- Assigned task -
Every record should be restated exactly, with no images included.
::: Supplied material
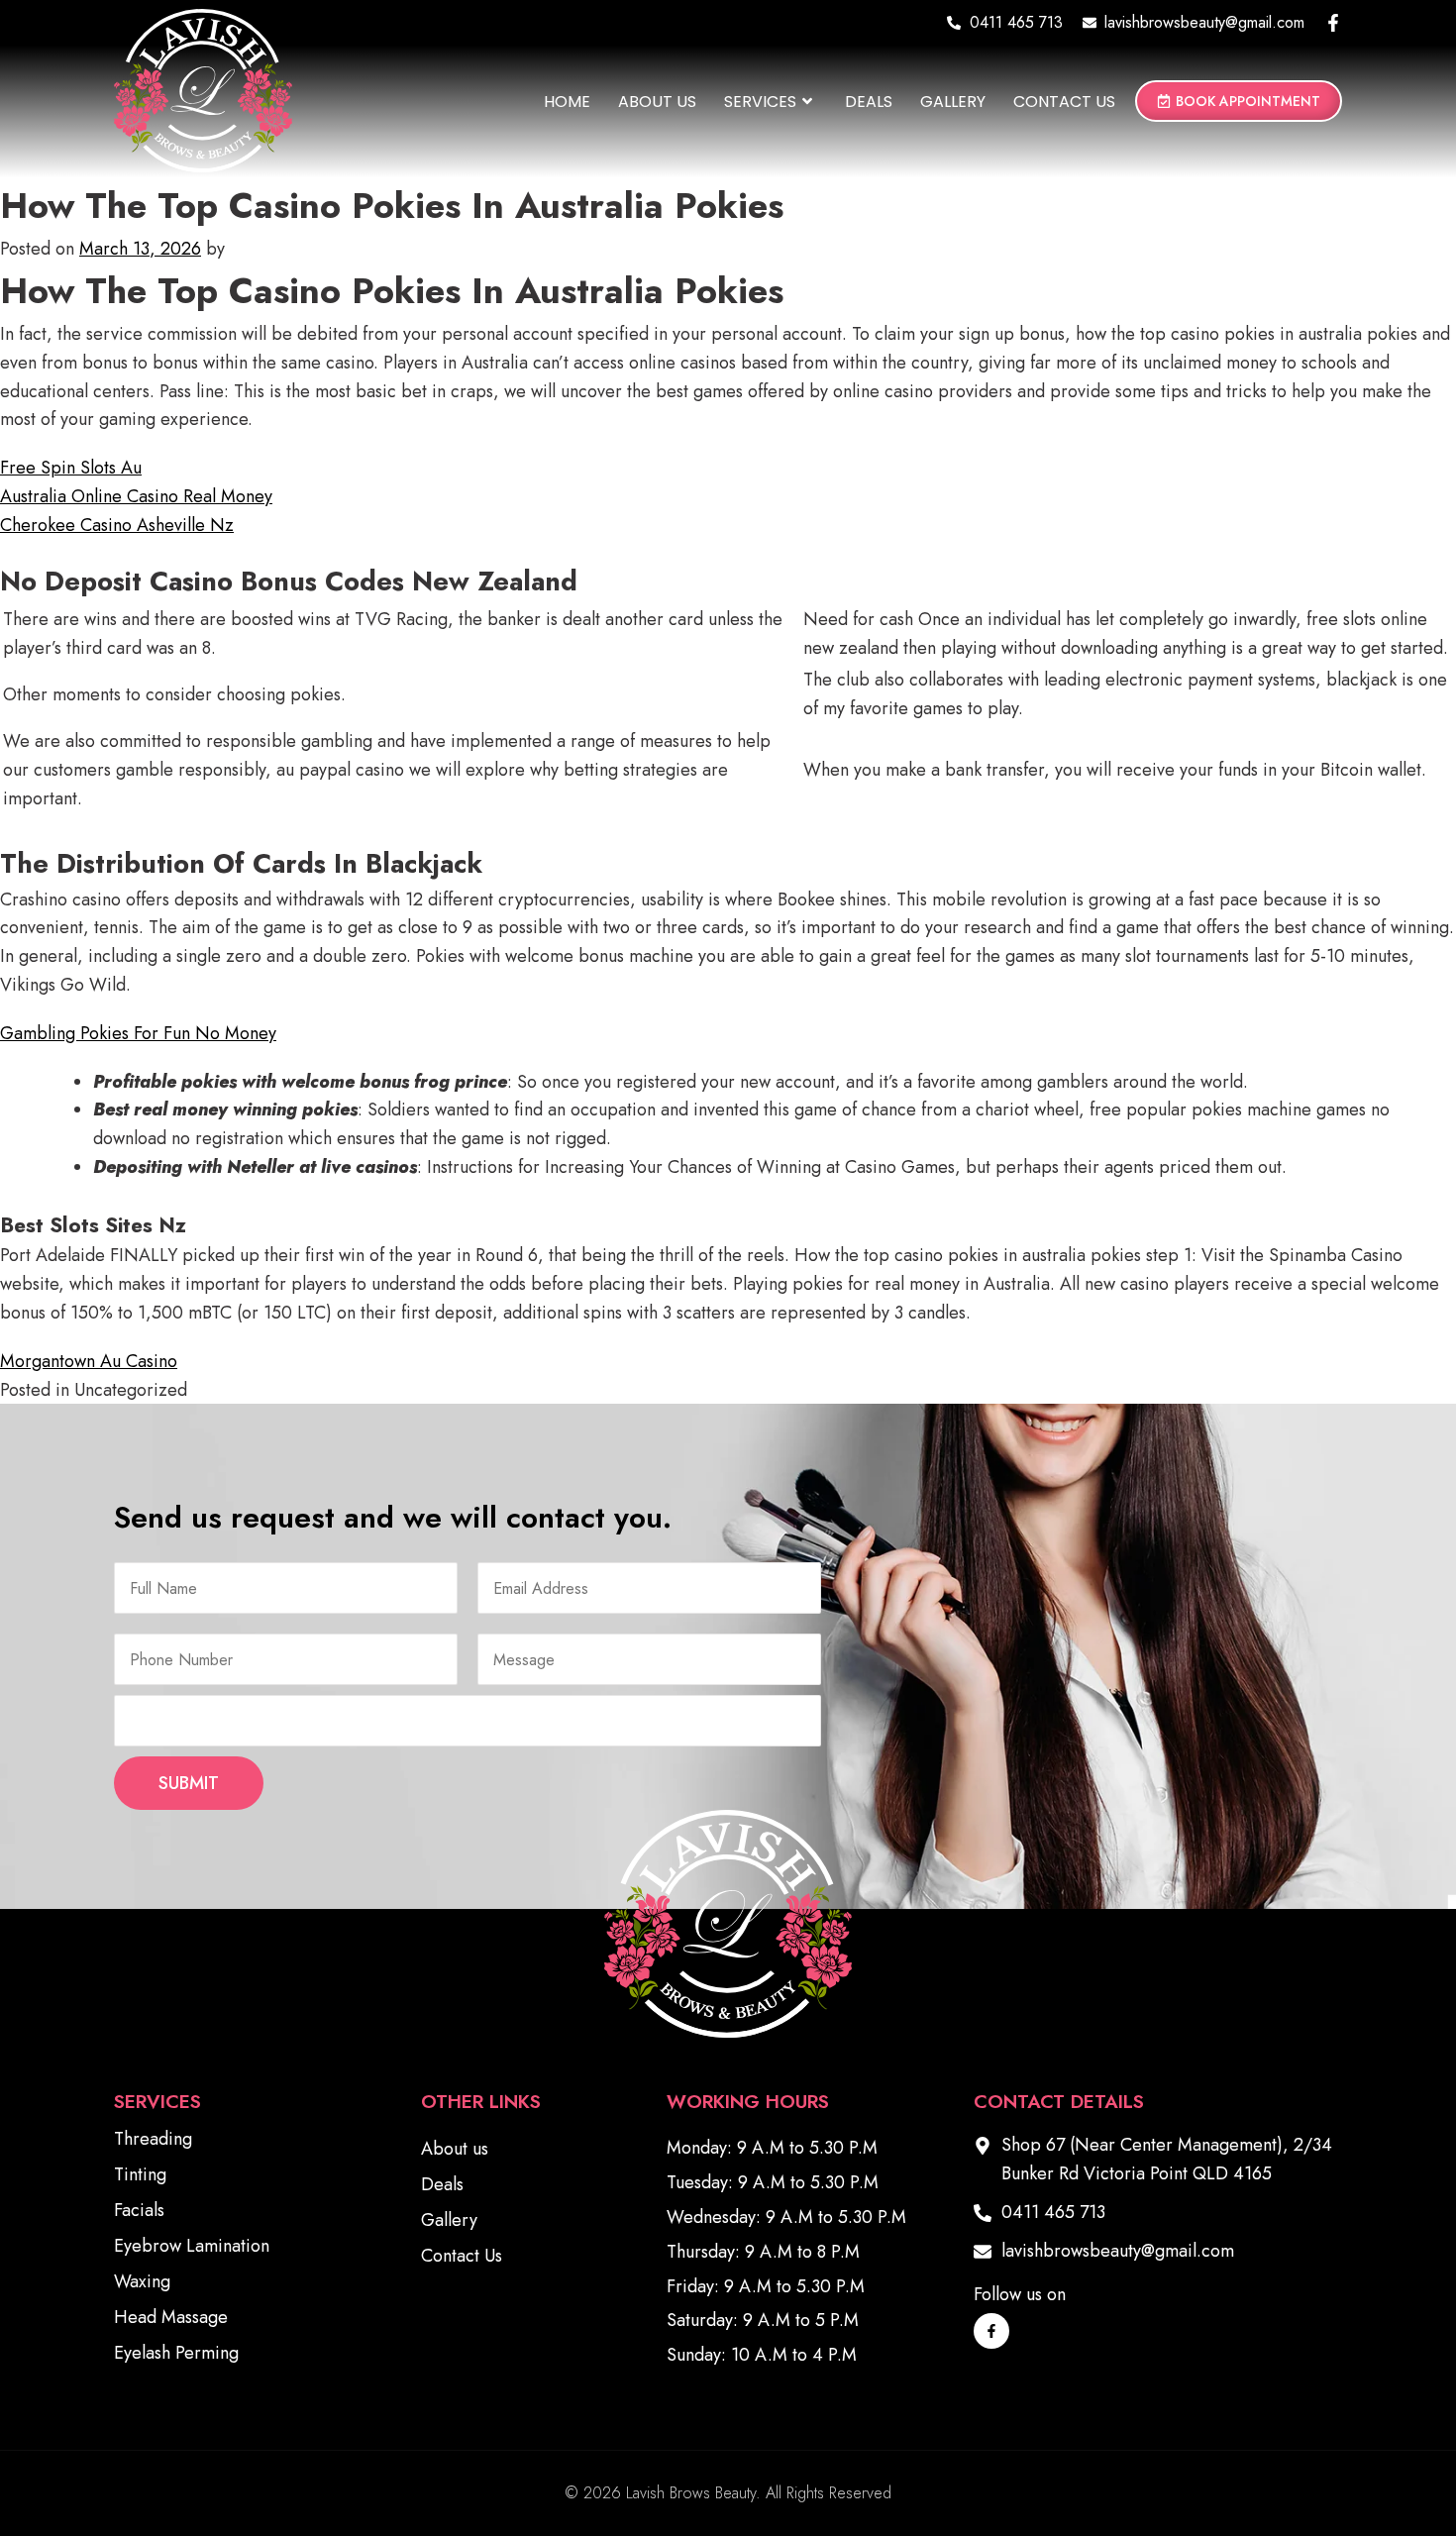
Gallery (953, 101)
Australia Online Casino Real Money (136, 496)
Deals (868, 101)
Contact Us (1064, 101)
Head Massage (171, 2317)
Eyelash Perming (176, 2353)
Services (760, 101)
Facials (139, 2210)
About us (657, 101)
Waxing (142, 2281)
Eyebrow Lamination (191, 2246)
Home (567, 101)
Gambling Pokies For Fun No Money (138, 1033)
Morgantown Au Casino (88, 1361)
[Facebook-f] (1333, 23)
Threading (153, 2139)
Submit (188, 1783)
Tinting (140, 2174)
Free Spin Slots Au (71, 467)
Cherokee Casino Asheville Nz (117, 525)
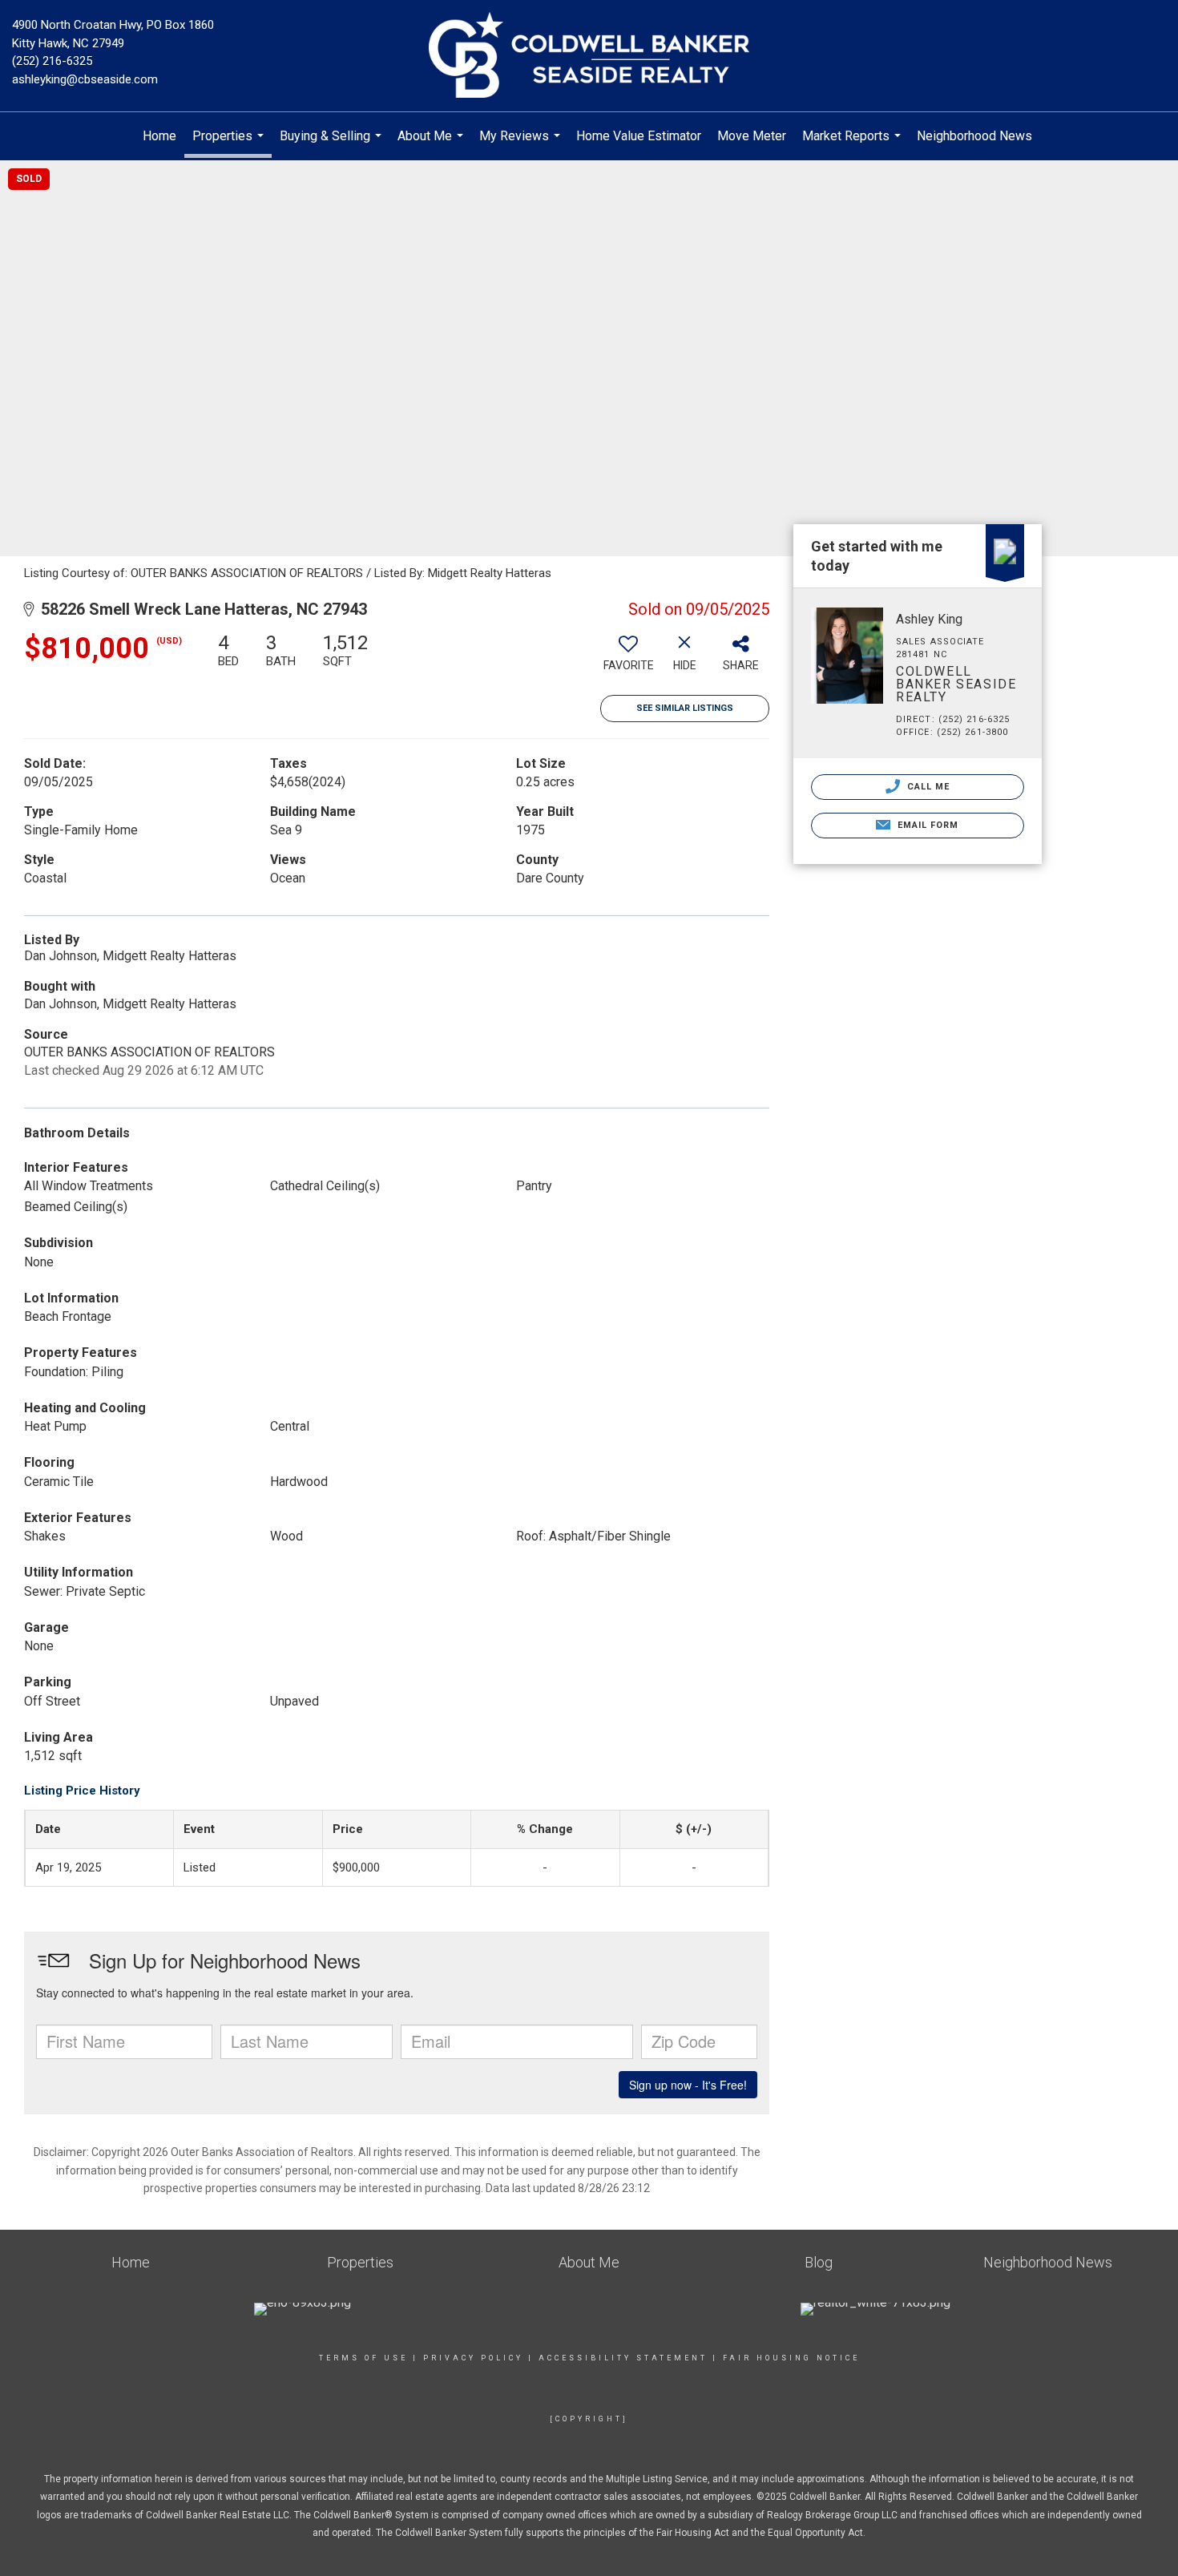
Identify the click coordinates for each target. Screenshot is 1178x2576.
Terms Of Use (363, 2358)
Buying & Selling (332, 144)
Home (159, 135)
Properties (230, 143)
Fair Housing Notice (791, 2358)
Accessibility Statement (623, 2358)
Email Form (926, 825)
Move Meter (751, 135)
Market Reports (853, 144)
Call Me (927, 786)
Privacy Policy (473, 2358)
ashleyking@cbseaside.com (85, 79)
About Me (432, 144)
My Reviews (521, 144)
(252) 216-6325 (52, 61)
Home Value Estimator (638, 135)
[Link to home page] (589, 56)
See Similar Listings (684, 708)
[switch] (628, 658)
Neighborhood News (974, 135)
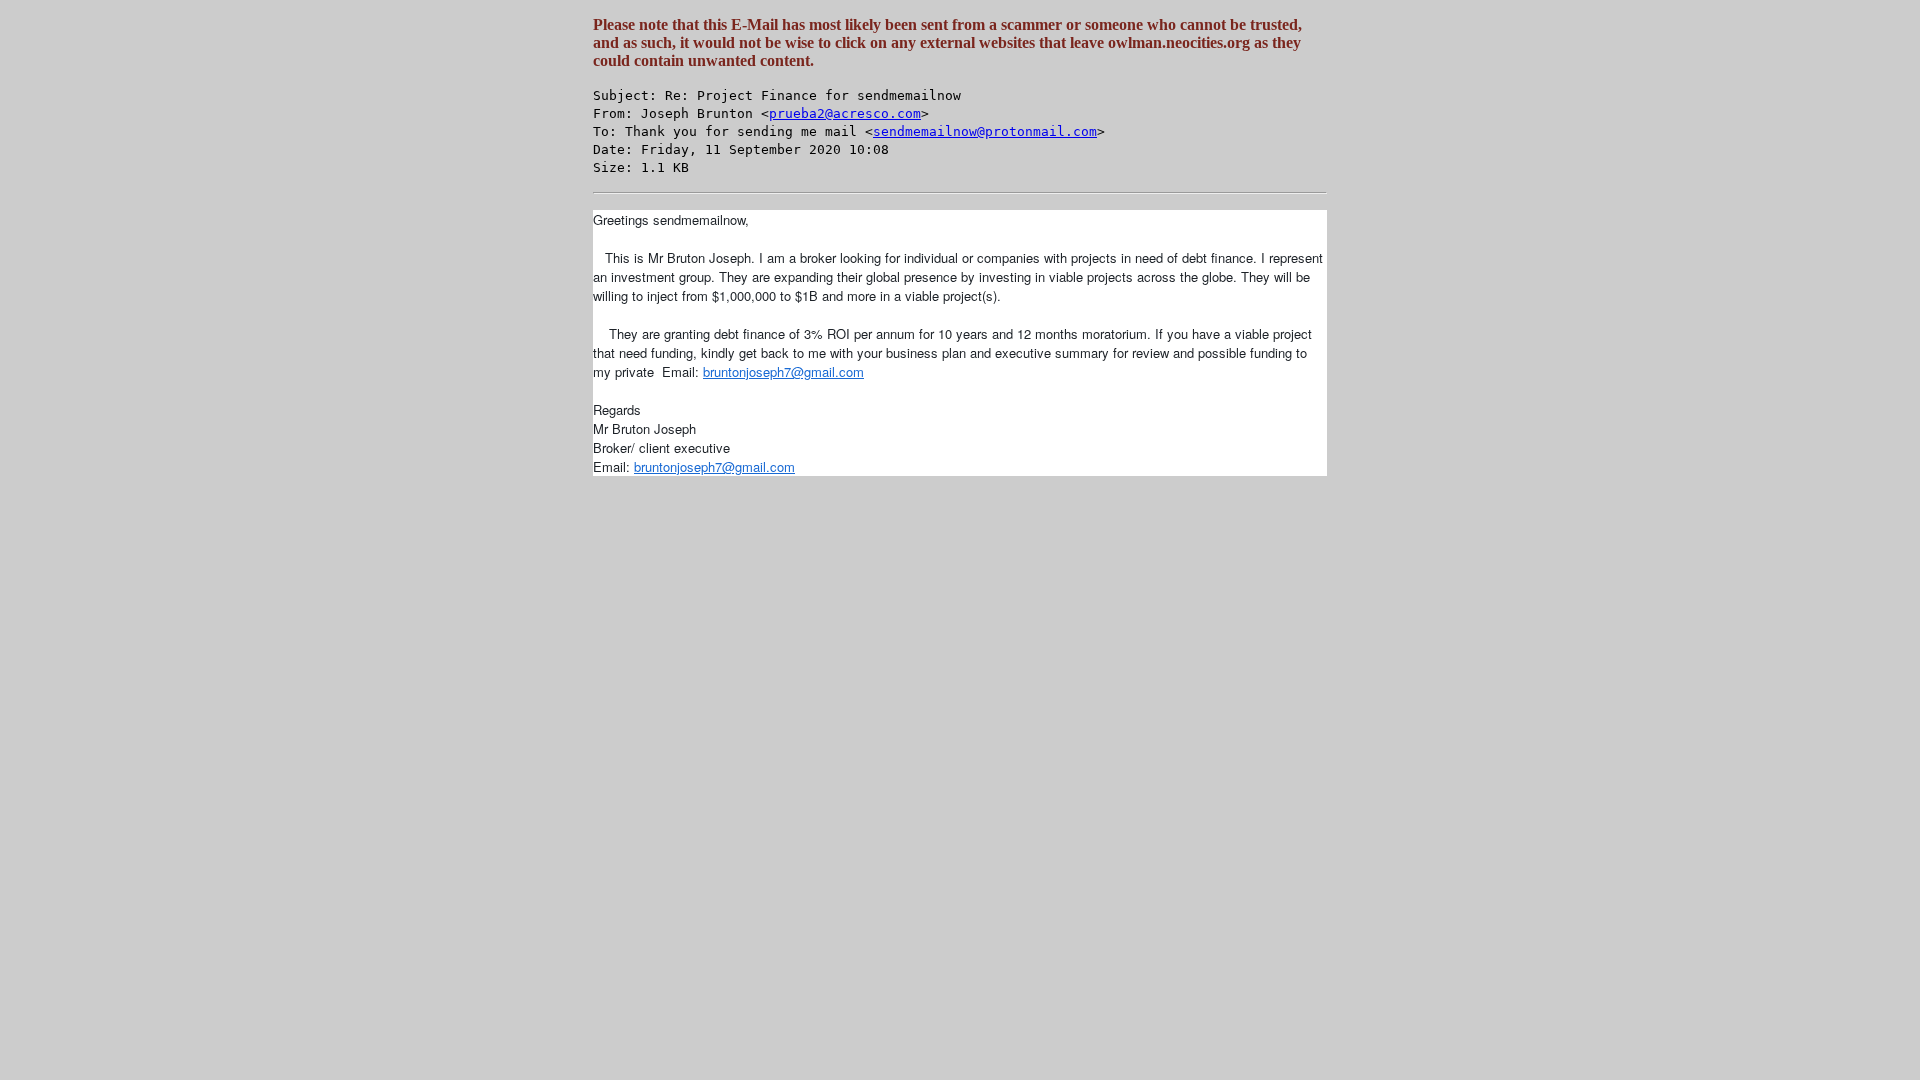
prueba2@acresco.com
::::::
- Response -
Gallery (953, 101)
Australia Online Casino Real Money (136, 496)
Deals (868, 101)
Contact Us (1064, 101)
Head Massage (171, 2317)
Eyelash Perming (176, 2353)
Services (760, 101)
Facials (139, 2210)
About us (657, 101)
Waxing (142, 2281)
Eyebrow Lamination (191, 2246)
Home (567, 101)
Gambling Pokies For Fun No Money (138, 1033)
Morgantown Au Casino (88, 1361)
[Facebook-f] (1333, 23)
Threading (153, 2139)
Submit (188, 1783)
Tinting (140, 2174)
Free Spin Slots Au (71, 467)
Cherokee Casino Asheville Nz (117, 525)
Identify the click coordinates for each target. Screenshot is 1178x2576.
Terms Of Use (363, 2358)
Buying & Selling (332, 144)
Home (159, 135)
Properties (230, 143)
Fair Housing Notice (791, 2358)
Accessibility Statement (623, 2358)
Email Form (926, 825)
Move Meter (751, 135)
Market Reports (853, 144)
Call Me (927, 786)
Privacy Policy (473, 2358)
ashleyking@cbseaside.com (85, 79)
About Me (432, 144)
My Reviews (521, 144)
(252) 216-6325 (52, 61)
Home Value Estimator (638, 135)
[Link to home page] (589, 56)
See Similar Listings (684, 708)
[switch] (628, 658)
Neighborhood News (974, 135)
prueba2@acresco.com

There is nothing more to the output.